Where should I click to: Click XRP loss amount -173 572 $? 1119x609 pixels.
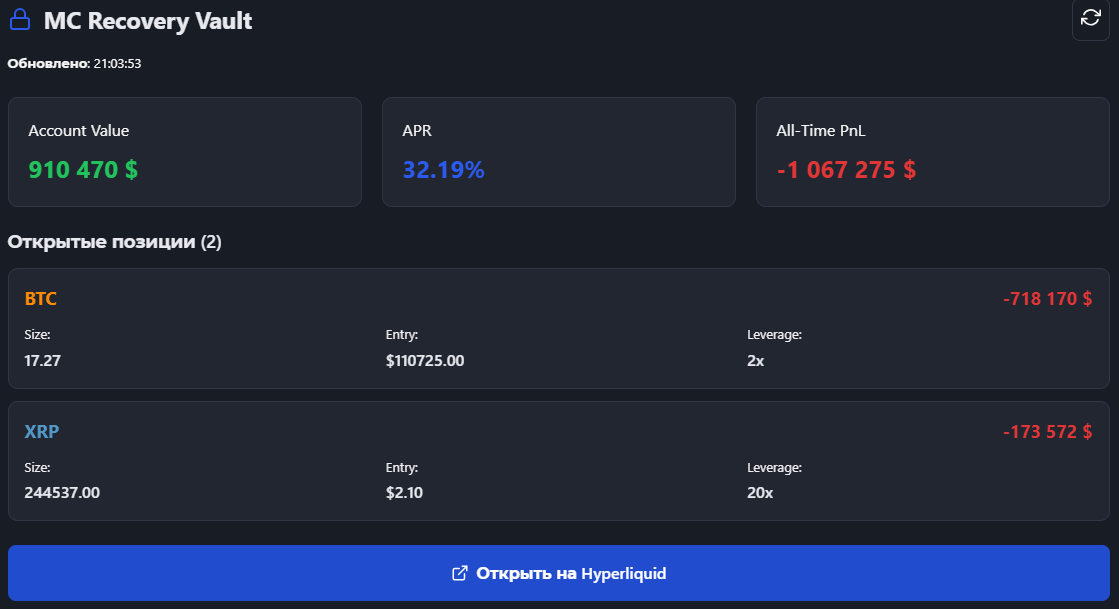click(1047, 432)
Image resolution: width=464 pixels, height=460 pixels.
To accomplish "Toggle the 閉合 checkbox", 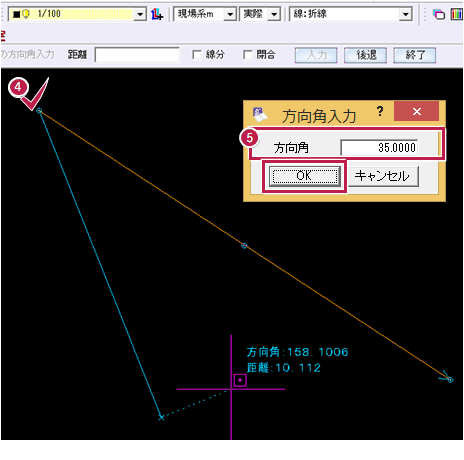I will pos(248,55).
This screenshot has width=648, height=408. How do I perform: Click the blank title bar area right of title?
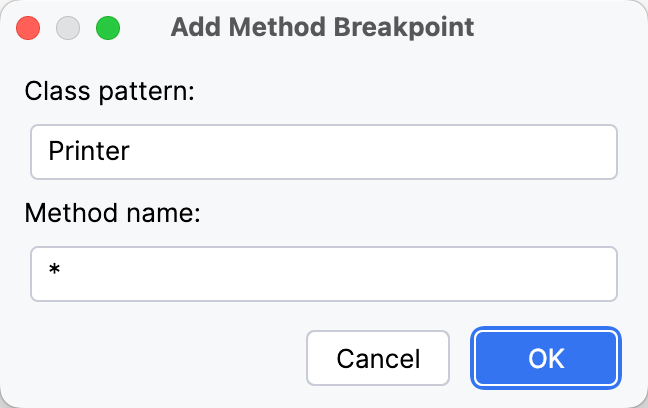click(x=560, y=27)
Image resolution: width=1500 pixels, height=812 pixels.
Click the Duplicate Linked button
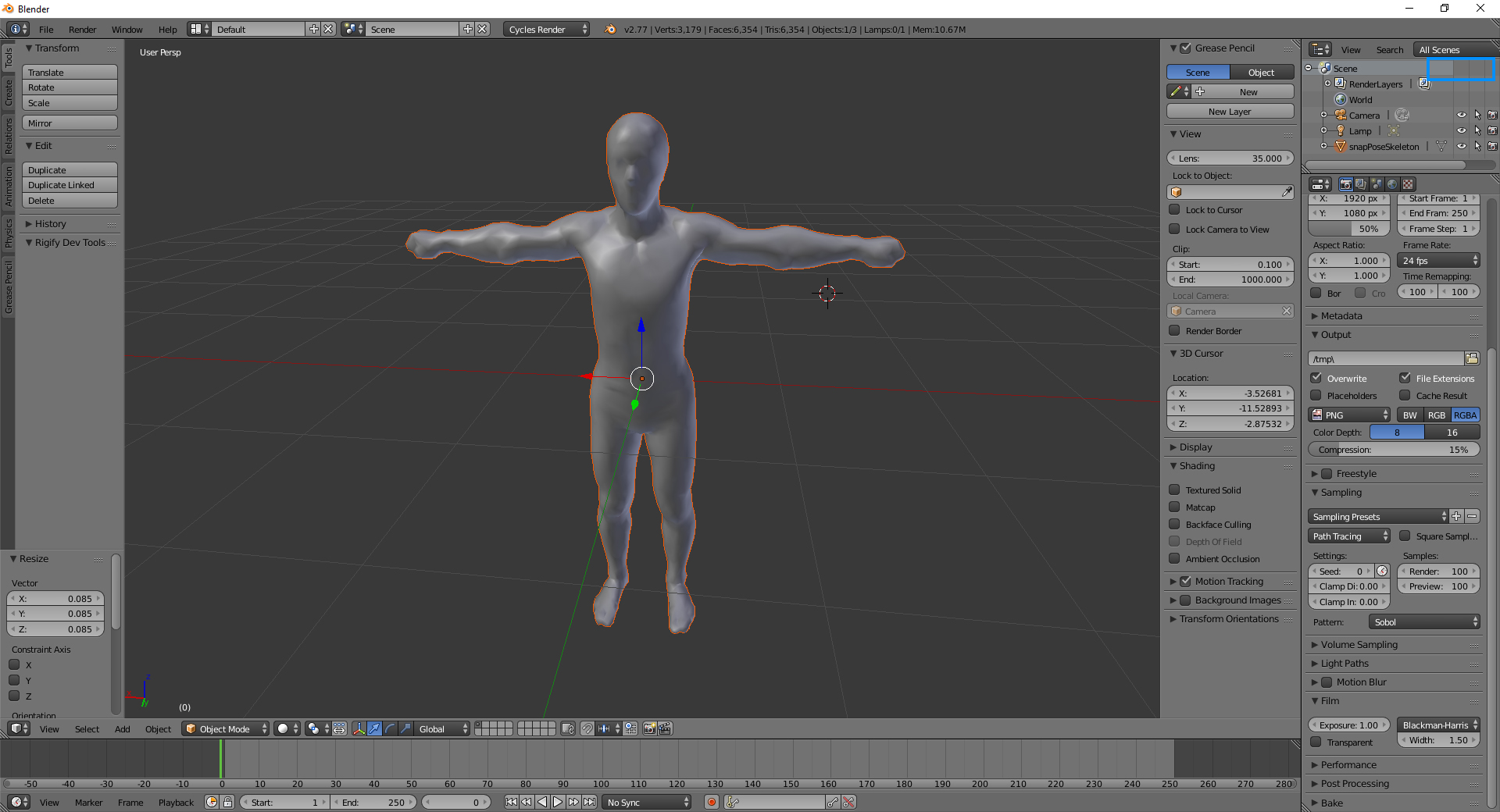(70, 185)
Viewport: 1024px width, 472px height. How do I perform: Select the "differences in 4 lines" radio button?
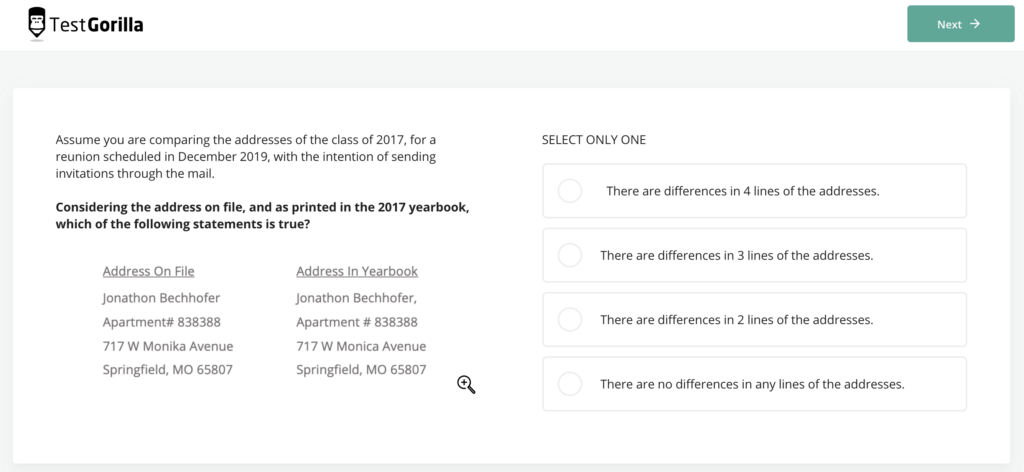click(570, 191)
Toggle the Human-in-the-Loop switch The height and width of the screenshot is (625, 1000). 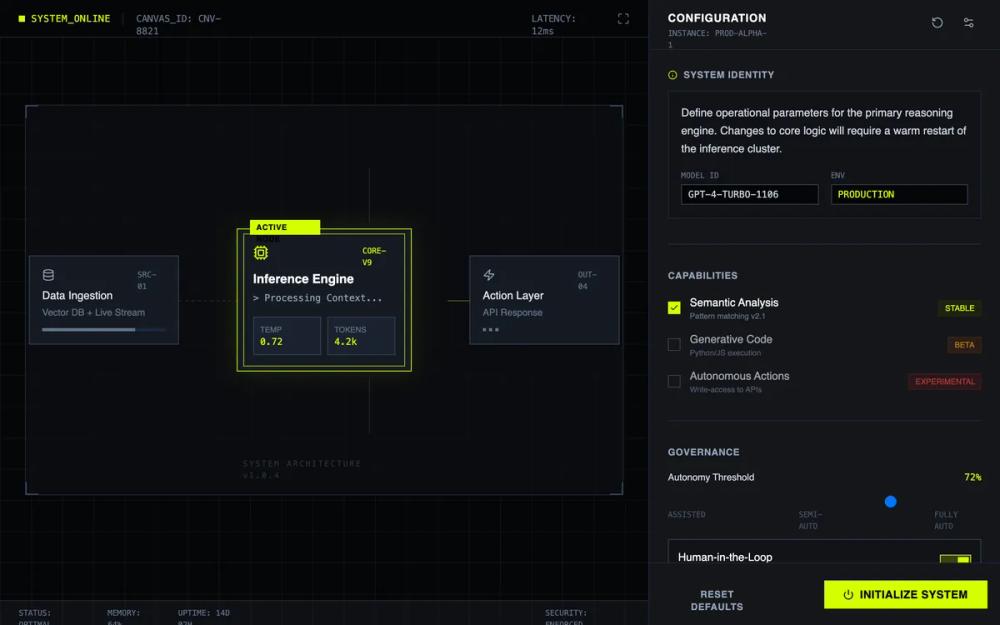[x=955, y=560]
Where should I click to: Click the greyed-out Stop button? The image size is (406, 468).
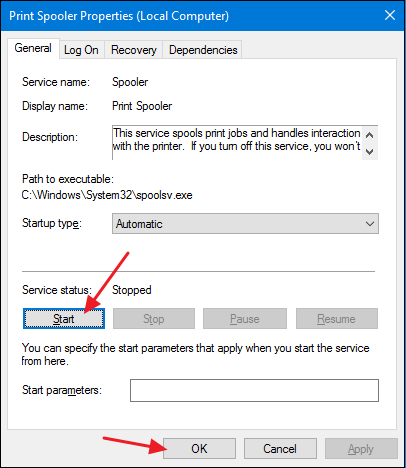pos(154,319)
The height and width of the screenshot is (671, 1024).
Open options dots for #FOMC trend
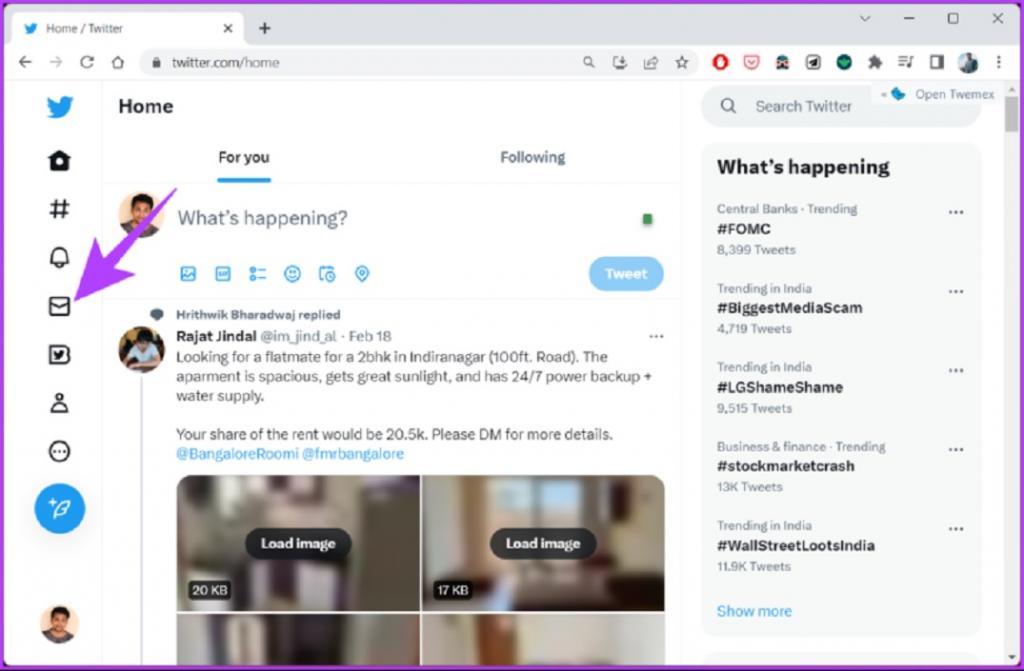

******************************

What the exercise asks:
Match on "resolution": copy every line in the records that has it.

Answer for this exercise:
Image resolution: width=464 pixels, height=460 pixels.
Image resolution: width=1500 pixels, height=812 pixels.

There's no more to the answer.